**Materiaal**:
┄┄┄┄┄┄┄┄┄┄

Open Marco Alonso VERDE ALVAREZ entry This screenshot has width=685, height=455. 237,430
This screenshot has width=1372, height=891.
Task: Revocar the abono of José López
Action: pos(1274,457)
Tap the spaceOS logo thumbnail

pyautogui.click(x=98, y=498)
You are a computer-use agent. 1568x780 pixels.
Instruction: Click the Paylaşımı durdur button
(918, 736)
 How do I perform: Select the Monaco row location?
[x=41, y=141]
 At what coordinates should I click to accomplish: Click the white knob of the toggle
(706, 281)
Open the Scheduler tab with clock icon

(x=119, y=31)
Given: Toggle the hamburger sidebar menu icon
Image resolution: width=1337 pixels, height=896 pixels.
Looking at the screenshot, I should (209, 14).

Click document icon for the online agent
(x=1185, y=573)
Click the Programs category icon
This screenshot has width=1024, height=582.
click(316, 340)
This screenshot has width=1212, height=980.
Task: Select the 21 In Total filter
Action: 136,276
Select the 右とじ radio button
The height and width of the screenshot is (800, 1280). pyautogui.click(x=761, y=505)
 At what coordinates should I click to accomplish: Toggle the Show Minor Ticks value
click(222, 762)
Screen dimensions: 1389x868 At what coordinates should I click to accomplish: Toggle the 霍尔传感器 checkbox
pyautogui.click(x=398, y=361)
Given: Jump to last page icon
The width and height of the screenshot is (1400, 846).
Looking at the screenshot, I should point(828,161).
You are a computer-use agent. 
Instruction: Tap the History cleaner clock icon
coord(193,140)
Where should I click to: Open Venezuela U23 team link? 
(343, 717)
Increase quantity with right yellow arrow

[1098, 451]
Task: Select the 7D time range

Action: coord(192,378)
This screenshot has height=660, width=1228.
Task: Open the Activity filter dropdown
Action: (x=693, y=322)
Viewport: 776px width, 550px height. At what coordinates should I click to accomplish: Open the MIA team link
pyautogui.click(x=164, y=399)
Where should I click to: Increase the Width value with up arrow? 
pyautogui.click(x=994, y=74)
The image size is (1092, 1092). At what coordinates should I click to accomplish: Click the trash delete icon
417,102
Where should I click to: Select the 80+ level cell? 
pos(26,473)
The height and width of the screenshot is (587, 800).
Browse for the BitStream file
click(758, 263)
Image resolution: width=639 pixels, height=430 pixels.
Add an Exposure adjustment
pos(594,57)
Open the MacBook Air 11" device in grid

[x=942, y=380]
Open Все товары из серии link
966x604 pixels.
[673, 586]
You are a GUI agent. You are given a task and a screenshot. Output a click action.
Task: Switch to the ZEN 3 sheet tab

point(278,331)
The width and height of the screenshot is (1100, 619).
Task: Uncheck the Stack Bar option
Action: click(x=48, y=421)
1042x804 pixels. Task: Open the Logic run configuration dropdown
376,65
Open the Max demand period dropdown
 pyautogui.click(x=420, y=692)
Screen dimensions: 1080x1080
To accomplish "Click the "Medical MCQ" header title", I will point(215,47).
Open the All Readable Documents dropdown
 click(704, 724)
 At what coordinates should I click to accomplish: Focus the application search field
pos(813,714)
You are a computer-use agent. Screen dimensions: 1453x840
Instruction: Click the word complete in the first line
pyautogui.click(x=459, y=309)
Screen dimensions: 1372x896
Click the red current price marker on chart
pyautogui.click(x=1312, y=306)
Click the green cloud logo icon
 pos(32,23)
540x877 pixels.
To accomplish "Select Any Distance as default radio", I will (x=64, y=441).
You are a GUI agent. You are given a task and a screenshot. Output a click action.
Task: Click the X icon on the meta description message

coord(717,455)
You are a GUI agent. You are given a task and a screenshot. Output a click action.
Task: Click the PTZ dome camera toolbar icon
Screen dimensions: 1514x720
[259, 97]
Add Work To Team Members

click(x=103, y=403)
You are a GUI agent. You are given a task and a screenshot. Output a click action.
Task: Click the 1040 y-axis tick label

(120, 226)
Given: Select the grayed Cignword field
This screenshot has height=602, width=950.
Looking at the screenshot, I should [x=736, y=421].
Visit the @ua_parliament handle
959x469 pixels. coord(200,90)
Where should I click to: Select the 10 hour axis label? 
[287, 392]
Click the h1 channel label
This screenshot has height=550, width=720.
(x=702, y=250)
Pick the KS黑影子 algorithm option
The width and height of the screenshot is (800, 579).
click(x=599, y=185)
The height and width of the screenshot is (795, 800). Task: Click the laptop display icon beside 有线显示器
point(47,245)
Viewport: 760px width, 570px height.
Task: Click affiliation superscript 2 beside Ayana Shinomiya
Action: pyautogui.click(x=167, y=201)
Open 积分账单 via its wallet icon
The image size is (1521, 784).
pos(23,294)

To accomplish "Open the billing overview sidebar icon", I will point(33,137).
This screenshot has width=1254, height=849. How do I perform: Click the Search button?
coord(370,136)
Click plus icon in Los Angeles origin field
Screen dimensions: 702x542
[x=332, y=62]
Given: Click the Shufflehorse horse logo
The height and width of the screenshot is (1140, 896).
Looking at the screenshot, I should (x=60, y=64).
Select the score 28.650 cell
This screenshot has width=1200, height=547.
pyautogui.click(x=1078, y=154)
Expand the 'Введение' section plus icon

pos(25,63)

┄┄┄┄┄┄┄┄┄┄

**Wat te doen**: Herschrijf elke regel van het materiaal hierboven als een Markdown-tabel met de kolommen "Nr" en "Regel". Nummer de rijen door en laat lege regels weg.

**Oplossing**:
| Nr | Regel |
|---|---|
| 1 | Open Marco Alonso VERDE ALVAREZ entry This screenshot has width=685, height=455. 237,430 |
| 2 | This screenshot has width=1372, height=891. |
| 3 | Task: Revocar the abono of José López |
| 4 | Action: pos(1274,457) |
| 5 | Tap the spaceOS logo thumbnail |
| 6 | pyautogui.click(x=98, y=498) |
| 7 | You are a computer-use agent. 1568x780 pixels. |
| 8 | Instruction: Click the Paylaşımı durdur button |
| 9 | (918, 736) |
| 10 |  How do I perform: Select the Monaco row location? |
| 11 | [x=41, y=141] |
| 12 |  At what coordinates should I click to accomplish: Click the white knob of the toggle |
| 13 | (706, 281) |
| 14 | Open the Scheduler tab with clock icon |
| 15 | (x=119, y=31) |
| 16 | Given: Toggle the hamburger sidebar menu icon |
| 17 | Image resolution: width=1337 pixels, height=896 pixels. |
| 18 | Looking at the screenshot, I should (209, 14). |
| 19 | Click document icon for the online agent |
| 20 | (x=1185, y=573) |
| 21 | Click the Programs category icon |
| 22 | This screenshot has width=1024, height=582. |
| 23 | click(316, 340) |
| 24 | This screenshot has width=1212, height=980. |
| 25 | Task: Select the 21 In Total filter |
| 26 | Action: 136,276 |
| 27 | Select the 右とじ radio button |
| 28 | The height and width of the screenshot is (800, 1280). pyautogui.click(x=761, y=505) |
| 29 |  At what coordinates should I click to accomplish: Toggle the Show Minor Ticks value |
| 30 | click(222, 762) |
| 31 | Screen dimensions: 1389x868 At what coordinates should I click to accomplish: Toggle the 霍尔传感器 checkbox |
| 32 | pyautogui.click(x=398, y=361) |
| 33 | Given: Jump to last page icon |
| 34 | The width and height of the screenshot is (1400, 846). |
| 35 | Looking at the screenshot, I should point(828,161). |
| 36 | You are a computer-use agent.  |
| 37 | Instruction: Tap the History cleaner clock icon |
| 38 | coord(193,140) |
| 39 | Where should I click to: Open Venezuela U23 team link?  |
| 40 | (343, 717) |
| 41 | Increase quantity with right yellow arrow |
| 42 | [1098, 451] |
| 43 | Task: Select the 7D time range |
| 44 | Action: coord(192,378) |
| 45 | This screenshot has height=660, width=1228. |
| 46 | Task: Open the Activity filter dropdown |
| 47 | Action: (x=693, y=322) |
| 48 | Viewport: 776px width, 550px height. At what coordinates should I click to accomplish: Open the MIA team link |
| 49 | pyautogui.click(x=164, y=399) |
| 50 | Where should I click to: Increase the Width value with up arrow?  |
| 51 | pyautogui.click(x=994, y=74) |
| 52 | The image size is (1092, 1092). At what coordinates should I click to accomplish: Click the trash delete icon |
| 53 | 417,102 |
| 54 | Where should I click to: Select the 80+ level cell?  |
| 55 | pos(26,473) |
| 56 | The height and width of the screenshot is (587, 800). |
| 57 | Browse for the BitStream file |
| 58 | click(758, 263) |
| 59 | Image resolution: width=639 pixels, height=430 pixels. |
| 60 | Add an Exposure adjustment |
| 61 | pos(594,57) |
| 62 | Open the MacBook Air 11" device in grid |
| 63 | [x=942, y=380] |
| 64 | Open Все товары из серии link |
| 65 | 966x604 pixels. |
| 66 | [673, 586] |
| 67 | You are a GUI agent. You are given a task and a screenshot. Output a click action. |
| 68 | Task: Switch to the ZEN 3 sheet tab |
| 69 | point(278,331) |
| 70 | The width and height of the screenshot is (1100, 619). |
| 71 | Task: Uncheck the Stack Bar option |
| 72 | Action: click(x=48, y=421) |
| 73 | 1042x804 pixels. Task: Open the Logic run configuration dropdown |
| 74 | 376,65 |
| 75 | Open the Max demand period dropdown |
| 76 |  pyautogui.click(x=420, y=692) |
| 77 | Screen dimensions: 1080x1080 |
| 78 | To accomplish "Click the "Medical MCQ" header title", I will point(215,47). |
| 79 | Open the All Readable Documents dropdown |
| 80 |  click(704, 724) |
| 81 |  At what coordinates should I click to accomplish: Focus the application search field |
| 82 | pos(813,714) |
| 83 | You are a computer-use agent. Screen dimensions: 1453x840 |
| 84 | Instruction: Click the word complete in the first line |
| 85 | pyautogui.click(x=459, y=309) |
| 86 | Screen dimensions: 1372x896 |
| 87 | Click the red current price marker on chart |
| 88 | pyautogui.click(x=1312, y=306) |
| 89 | Click the green cloud logo icon |
| 90 |  pos(32,23) |
| 91 | 540x877 pixels. |
| 92 | To accomplish "Select Any Distance as default radio", I will (x=64, y=441). |
| 93 | You are a GUI agent. You are given a task and a screenshot. Output a click action. |
| 94 | Task: Click the X icon on the meta description message |
| 95 | coord(717,455) |
| 96 | You are a GUI agent. You are given a task and a screenshot. Output a click action. |
| 97 | Task: Click the PTZ dome camera toolbar icon |
| 98 | Screen dimensions: 1514x720 |
| 99 | [259, 97] |
| 100 | Add Work To Team Members |
| 101 | click(x=103, y=403) |
| 102 | You are a GUI agent. You are given a task and a screenshot. Output a click action. |
| 103 | Task: Click the 1040 y-axis tick label |
| 104 | (120, 226) |
| 105 | Given: Select the grayed Cignword field |
| 106 | This screenshot has height=602, width=950. |
| 107 | Looking at the screenshot, I should [x=736, y=421]. |
| 108 | Visit the @ua_parliament handle |
| 109 | 959x469 pixels. coord(200,90) |
| 110 | Where should I click to: Select the 10 hour axis label?  |
| 111 | [287, 392] |
| 112 | Click the h1 channel label |
| 113 | This screenshot has height=550, width=720. |
| 114 | (x=702, y=250) |
| 115 | Pick the KS黑影子 algorithm option |
| 116 | The width and height of the screenshot is (800, 579). |
| 117 | click(x=599, y=185) |
| 118 | The height and width of the screenshot is (795, 800). Task: Click the laptop display icon beside 有线显示器 |
| 119 | point(47,245) |
| 120 | Viewport: 760px width, 570px height. |
| 121 | Task: Click affiliation superscript 2 beside Ayana Shinomiya |
| 122 | Action: pyautogui.click(x=167, y=201) |
| 123 | Open 积分账单 via its wallet icon |
| 124 | The image size is (1521, 784). |
| 125 | pos(23,294) |
| 126 | To accomplish "Open the billing overview sidebar icon", I will point(33,137). |
| 127 | This screenshot has width=1254, height=849. How do I perform: Click the Search button? |
| 128 | coord(370,136) |
| 129 | Click plus icon in Los Angeles origin field |
| 130 | Screen dimensions: 702x542 |
| 131 | [x=332, y=62] |
| 132 | Given: Click the Shufflehorse horse logo |
| 133 | The height and width of the screenshot is (1140, 896). |
| 134 | Looking at the screenshot, I should (x=60, y=64). |
| 135 | Select the score 28.650 cell |
| 136 | This screenshot has width=1200, height=547. |
| 137 | pyautogui.click(x=1078, y=154) |
| 138 | Expand the 'Введение' section plus icon |
| 139 | pos(25,63) |